The first thing you're gonna need to do, is have a whole bunch of leftover chamomile tea sitting around your freezing apartment. Or you can make some chamomile tea. Whichever. The point is to let it steep all up in there for a good bit to get some thick Chamomile flavor up in that tea. Otherwise passing British people will scoff at you, and then we'll have to start a war to save face over your weak weak tea. Once you've averted international incidents by not brewing terribly inferior tea, chop your Celery, Onions, and Fennel. It doesn't have to be tiny. You'll be blending the bejeezus out of it later anyhows. Melt your butter in a pot over medium heat.

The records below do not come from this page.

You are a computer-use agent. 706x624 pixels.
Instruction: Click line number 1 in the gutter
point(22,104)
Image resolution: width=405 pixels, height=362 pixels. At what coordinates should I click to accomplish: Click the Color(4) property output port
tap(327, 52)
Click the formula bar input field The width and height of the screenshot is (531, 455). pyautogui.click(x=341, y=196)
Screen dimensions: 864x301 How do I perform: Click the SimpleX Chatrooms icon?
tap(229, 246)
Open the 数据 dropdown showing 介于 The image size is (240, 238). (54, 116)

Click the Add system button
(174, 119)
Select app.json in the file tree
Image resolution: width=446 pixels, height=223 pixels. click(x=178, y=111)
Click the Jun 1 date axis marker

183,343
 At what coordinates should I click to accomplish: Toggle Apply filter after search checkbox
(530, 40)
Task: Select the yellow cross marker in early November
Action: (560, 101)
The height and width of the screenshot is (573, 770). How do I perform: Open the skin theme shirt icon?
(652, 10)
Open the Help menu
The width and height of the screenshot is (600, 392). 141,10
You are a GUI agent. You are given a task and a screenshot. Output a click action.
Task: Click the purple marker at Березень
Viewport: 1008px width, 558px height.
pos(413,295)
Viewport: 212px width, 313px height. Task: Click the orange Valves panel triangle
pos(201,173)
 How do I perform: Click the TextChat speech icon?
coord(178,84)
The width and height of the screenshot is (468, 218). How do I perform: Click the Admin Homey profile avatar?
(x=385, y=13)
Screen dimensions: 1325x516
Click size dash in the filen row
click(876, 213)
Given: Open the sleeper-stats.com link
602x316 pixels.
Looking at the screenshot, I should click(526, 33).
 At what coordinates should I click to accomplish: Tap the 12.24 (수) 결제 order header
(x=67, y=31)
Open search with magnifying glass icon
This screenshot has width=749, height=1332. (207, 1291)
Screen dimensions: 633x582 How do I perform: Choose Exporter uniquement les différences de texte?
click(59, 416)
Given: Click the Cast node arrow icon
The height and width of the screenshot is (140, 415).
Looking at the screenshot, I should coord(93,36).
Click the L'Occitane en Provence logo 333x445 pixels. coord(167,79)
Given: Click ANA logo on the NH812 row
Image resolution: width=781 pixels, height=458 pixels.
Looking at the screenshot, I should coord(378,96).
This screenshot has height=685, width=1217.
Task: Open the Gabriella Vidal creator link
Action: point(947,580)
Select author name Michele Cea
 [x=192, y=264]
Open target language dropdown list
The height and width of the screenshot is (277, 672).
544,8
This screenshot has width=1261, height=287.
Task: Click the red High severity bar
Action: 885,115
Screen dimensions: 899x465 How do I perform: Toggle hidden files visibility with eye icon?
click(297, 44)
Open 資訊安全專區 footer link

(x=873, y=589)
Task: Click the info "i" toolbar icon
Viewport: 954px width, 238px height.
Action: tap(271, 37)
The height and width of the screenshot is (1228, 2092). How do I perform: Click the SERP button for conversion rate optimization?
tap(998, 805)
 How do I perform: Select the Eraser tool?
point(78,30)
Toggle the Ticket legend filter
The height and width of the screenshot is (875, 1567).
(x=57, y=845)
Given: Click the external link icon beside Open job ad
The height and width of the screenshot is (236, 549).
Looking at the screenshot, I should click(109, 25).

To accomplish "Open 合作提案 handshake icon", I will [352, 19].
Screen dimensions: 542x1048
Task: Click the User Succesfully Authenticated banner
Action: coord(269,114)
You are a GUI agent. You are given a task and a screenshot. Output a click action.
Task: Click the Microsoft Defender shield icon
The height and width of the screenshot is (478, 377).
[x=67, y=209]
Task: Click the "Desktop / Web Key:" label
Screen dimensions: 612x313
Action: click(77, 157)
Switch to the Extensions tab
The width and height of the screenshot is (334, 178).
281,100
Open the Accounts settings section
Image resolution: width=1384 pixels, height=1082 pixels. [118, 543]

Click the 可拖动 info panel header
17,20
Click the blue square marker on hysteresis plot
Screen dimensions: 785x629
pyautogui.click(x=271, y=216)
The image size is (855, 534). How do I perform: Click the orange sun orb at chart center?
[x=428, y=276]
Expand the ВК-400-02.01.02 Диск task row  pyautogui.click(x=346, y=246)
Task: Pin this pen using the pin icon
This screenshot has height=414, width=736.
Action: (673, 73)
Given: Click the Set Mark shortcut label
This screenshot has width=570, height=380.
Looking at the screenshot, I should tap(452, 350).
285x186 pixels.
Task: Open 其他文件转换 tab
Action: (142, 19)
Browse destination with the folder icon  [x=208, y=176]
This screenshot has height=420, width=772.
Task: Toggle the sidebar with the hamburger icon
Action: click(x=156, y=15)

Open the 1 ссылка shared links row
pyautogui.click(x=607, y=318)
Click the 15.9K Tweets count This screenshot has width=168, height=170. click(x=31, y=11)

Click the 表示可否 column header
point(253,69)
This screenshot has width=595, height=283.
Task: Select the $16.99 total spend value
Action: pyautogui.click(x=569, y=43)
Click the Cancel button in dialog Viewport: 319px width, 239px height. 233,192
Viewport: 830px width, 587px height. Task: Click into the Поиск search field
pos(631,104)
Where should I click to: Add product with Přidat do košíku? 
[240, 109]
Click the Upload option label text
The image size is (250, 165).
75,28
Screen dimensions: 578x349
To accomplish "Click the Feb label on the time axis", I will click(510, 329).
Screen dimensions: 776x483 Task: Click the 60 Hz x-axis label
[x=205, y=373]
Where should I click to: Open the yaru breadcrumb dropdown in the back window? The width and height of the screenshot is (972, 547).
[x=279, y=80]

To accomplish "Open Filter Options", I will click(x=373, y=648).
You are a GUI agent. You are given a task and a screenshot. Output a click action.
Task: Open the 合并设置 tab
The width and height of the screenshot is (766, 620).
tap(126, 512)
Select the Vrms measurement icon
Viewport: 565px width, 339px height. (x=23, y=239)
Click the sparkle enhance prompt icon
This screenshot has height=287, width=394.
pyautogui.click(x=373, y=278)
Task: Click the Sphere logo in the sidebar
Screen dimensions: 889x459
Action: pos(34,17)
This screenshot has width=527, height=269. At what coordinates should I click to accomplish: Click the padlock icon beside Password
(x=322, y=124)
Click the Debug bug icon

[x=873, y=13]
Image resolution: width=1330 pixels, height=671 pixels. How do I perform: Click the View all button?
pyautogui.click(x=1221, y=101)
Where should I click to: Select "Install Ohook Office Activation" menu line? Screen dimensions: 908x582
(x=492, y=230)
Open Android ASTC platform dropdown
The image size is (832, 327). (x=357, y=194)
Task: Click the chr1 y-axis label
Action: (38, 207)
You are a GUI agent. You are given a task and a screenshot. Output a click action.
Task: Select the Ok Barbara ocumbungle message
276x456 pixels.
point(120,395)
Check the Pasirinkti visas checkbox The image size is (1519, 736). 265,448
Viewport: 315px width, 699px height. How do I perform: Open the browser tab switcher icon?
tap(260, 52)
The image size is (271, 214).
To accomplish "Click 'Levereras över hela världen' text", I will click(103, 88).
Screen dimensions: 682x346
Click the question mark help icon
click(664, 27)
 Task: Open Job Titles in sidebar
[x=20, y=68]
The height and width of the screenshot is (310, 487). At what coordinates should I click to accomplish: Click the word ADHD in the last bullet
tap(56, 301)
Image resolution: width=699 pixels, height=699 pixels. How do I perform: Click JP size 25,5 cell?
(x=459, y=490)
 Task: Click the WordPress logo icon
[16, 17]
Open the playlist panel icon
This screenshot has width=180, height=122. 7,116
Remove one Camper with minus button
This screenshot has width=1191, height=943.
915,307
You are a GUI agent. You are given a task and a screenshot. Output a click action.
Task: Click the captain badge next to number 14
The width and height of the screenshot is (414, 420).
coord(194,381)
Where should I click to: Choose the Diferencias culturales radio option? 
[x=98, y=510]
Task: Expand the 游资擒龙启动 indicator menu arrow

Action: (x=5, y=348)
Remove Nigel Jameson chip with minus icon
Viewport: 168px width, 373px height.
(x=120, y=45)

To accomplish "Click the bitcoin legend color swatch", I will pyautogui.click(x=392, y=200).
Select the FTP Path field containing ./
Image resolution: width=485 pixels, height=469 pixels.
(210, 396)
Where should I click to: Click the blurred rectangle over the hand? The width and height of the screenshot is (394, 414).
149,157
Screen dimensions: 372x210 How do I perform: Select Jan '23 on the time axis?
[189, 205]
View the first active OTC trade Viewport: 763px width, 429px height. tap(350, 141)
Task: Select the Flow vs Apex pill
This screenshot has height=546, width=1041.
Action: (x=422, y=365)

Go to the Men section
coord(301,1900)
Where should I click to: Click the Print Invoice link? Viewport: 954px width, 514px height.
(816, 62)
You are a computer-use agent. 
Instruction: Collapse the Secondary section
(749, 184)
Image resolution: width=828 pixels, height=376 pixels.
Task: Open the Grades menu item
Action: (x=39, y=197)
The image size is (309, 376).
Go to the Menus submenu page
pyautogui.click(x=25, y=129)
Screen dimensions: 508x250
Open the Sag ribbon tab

Add in your chopped vegetation along with an average human's pinch of salt (it was pointed out to me by my brother-in-law, that he didn't know how much an average pinch was. I'll give you the same advice I gave him: have everybody in the house pinch a pinch of salt, and form a salt pile. Then evenly divide it by the number of pinchers. Asked and answered!), and sauté for about 7 minutes. Then choppity chop up your Garlic, and add it in for another minute. Finally, roughly chop your Potatoes, and add them in along with another democratically average pinch of Salt, and your Black Pepper. Stir it around for a minute or so to let everything start to meld together. In flavor, that is.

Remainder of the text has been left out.